Цель этой статьи?
С благоговением поцеловать ту руку, которая, говорят, десять раз переписала "Войну и мир".
В Ясной Поляне разыгрывается величайшая трагедия, какая только может разыгрываться в человеческой семье1.
Трагедия, которая разыгрывается в человечестве не каждое тысячелетие.
Будда, просветленный, ушел от горячо любимой и горячо любящей жены своей Ясодары.
Лев Николаевич Толстой ушел из Ясной Поляны, оставив двоих2.
Старый лев ушел умирать в одиночестве.
Орел улетел от нас так высоко, что где нам следить за полетом его?!
Это уже не великий разум Толстого, это -- великий дух, который уносит его в непостижимые сверхчеловеческие высоты в стремлении к совершенству.
С этих высот, на которые взвиваются Будды, Толстые, все человеческое, -- все, что мы привыкли считать человеческим, человечным! -- кажется, вероятно, маленьким, незаметным.
Это -- сверхлюди.
Где нам, простым людям, подниматься за их полетом? Судить их, судить о них?
Кто напишет "психологию Толстого"?
Эту трагедию Софьи Андреевны вполне поняла бы только Ясодара, супруга "просветленного Будды".
Потому что это -- величайшая трагедия, какая только суждена женщине, -- быть супругой гениального человека.
Мирового гения.
Быть земной подругой светоча человечества.
Я видел уголок этой больше чем царственной трагедии.
Я имел счастие однажды быть у Толстых3.
Предо мною был Толстой, сам Толстой.
Вот в этой голове родились все те мысли... вот эти руки писали... вот этот, этот самый человек...
Это было таким светлым и страшным сном, -- страшным, потому что видеть гения страшно, как светло и страшно было древним видеть ангела, -- что я никогда не думал, что изображу это на бумаге.
Но в совести своей полагаю, что я обязан открыть святая святых души моей, чтобы свидетельствовать об истине.
За чаем, пока Лев Николаевич уехал кататься верхом, Софья Андреевна мельком, мимоходом говоря о тех нападках, которые раздаются против нее, сказала одну удивительную фразу.
Умную и темную.
Она сказала:
-- Забываю, что я ведь не Толстая, -- я только жена Толстого.
Софья Андреевна спросила меня:
-- Вы действительно не ездите верхом?
На предложение Льва Николаевича поехать с ним я сказал, что почти не умею ездить.

## Условия задания
(1) Извлеките из текста о Толстом фрагмент дословно: начните со слов «Цель этой статьи?» и остановитесь после слов «умирать в одиночестве.».
(2) Пожалуйста, перечислите всех людей, которых текст о Толстом называет по имени.

## Извлечённые данные

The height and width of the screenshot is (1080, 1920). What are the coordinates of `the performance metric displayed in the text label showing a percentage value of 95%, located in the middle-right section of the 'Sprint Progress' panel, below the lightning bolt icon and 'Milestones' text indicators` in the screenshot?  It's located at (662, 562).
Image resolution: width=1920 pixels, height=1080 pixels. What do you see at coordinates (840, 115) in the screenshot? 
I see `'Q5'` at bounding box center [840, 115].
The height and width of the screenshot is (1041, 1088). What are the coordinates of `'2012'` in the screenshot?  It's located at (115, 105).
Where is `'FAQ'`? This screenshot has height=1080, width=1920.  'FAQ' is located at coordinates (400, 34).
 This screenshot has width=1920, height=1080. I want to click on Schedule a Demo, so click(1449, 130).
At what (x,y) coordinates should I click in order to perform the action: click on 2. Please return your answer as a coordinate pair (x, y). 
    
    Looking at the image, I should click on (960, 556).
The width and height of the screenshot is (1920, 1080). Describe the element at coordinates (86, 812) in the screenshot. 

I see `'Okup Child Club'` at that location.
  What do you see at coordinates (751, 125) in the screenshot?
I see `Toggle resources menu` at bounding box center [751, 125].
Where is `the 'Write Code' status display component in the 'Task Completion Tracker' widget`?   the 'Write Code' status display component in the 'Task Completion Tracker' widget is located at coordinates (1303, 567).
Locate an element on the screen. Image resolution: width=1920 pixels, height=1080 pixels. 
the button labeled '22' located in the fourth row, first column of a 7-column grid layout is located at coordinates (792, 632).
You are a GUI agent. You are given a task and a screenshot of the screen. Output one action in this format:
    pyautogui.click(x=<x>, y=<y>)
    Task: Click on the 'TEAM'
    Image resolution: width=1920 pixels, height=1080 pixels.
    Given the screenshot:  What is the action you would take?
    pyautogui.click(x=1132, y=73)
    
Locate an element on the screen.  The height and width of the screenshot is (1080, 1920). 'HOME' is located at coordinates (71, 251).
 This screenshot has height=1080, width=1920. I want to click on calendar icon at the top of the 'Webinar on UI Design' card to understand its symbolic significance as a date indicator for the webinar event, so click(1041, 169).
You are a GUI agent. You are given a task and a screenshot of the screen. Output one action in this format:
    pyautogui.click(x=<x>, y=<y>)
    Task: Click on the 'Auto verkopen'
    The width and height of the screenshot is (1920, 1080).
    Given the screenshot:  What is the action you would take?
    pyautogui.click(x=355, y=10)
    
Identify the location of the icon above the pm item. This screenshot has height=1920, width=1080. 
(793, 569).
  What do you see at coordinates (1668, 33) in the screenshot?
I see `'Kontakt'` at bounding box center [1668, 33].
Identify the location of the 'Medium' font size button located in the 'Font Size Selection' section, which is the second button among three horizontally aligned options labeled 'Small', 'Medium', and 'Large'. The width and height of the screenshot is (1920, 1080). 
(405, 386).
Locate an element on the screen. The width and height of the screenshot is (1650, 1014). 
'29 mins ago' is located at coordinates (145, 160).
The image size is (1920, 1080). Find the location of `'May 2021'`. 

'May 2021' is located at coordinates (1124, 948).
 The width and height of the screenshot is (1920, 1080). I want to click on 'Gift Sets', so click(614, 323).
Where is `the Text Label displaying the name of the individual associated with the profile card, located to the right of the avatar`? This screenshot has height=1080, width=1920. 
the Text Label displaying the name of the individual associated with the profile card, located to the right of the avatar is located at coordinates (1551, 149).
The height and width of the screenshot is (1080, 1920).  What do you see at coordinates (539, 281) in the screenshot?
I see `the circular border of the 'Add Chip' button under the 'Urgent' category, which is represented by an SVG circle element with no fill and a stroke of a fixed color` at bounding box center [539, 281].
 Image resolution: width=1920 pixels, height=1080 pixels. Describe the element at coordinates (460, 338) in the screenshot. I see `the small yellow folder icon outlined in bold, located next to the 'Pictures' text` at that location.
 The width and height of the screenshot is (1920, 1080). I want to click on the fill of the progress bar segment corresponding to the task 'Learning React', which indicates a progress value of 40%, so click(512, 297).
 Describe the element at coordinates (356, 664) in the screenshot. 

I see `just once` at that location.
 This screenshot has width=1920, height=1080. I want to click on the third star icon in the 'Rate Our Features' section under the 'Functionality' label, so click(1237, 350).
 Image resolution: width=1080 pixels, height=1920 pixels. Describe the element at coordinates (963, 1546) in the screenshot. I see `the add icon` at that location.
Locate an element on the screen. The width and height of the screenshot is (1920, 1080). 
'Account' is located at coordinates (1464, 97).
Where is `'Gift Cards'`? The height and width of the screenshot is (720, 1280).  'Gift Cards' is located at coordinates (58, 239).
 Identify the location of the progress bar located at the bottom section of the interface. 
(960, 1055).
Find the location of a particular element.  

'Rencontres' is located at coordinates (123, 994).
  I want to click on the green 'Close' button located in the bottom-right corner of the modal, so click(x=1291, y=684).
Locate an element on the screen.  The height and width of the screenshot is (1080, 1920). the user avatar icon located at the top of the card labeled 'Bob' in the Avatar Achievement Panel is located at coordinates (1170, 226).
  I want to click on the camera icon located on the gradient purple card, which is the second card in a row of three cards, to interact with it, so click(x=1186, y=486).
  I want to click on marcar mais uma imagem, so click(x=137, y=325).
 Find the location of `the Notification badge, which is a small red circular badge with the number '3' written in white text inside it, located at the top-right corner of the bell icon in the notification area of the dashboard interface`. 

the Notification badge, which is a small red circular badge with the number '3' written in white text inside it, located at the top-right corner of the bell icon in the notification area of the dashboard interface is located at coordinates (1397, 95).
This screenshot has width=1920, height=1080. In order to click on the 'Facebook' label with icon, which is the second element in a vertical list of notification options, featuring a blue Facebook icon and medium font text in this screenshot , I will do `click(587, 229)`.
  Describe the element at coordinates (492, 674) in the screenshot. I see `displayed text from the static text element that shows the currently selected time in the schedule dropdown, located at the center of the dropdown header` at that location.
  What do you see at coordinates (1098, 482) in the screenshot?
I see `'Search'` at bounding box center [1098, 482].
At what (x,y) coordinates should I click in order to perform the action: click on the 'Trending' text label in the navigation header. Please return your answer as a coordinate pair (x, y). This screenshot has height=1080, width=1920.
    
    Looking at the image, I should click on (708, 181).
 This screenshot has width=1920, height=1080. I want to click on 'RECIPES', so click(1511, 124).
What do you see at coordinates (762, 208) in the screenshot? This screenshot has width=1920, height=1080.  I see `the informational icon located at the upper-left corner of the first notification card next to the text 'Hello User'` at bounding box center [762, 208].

## Ответы к заданию
(1)
Цель этой статьи?
С благоговением поцеловать ту руку, которая, говорят, десять раз переписала "Войну и мир".
В Ясной Поляне разыгрывается величайшая трагедия, какая только может разыгрываться в человеческой семье1.
Трагедия, которая разыгрывается в человечестве не каждое тысячелетие.
Будда, просветленный, ушел от горячо любимой и горячо любящей жены своей Ясодары.
Лев Николаевич Толстой ушел из Ясной Поляны, оставив двоих2.
Старый лев ушел умирать в одиночестве.

(2)
Будда
Ясодара
Лев Николаевич Толстой
Софья Андреевна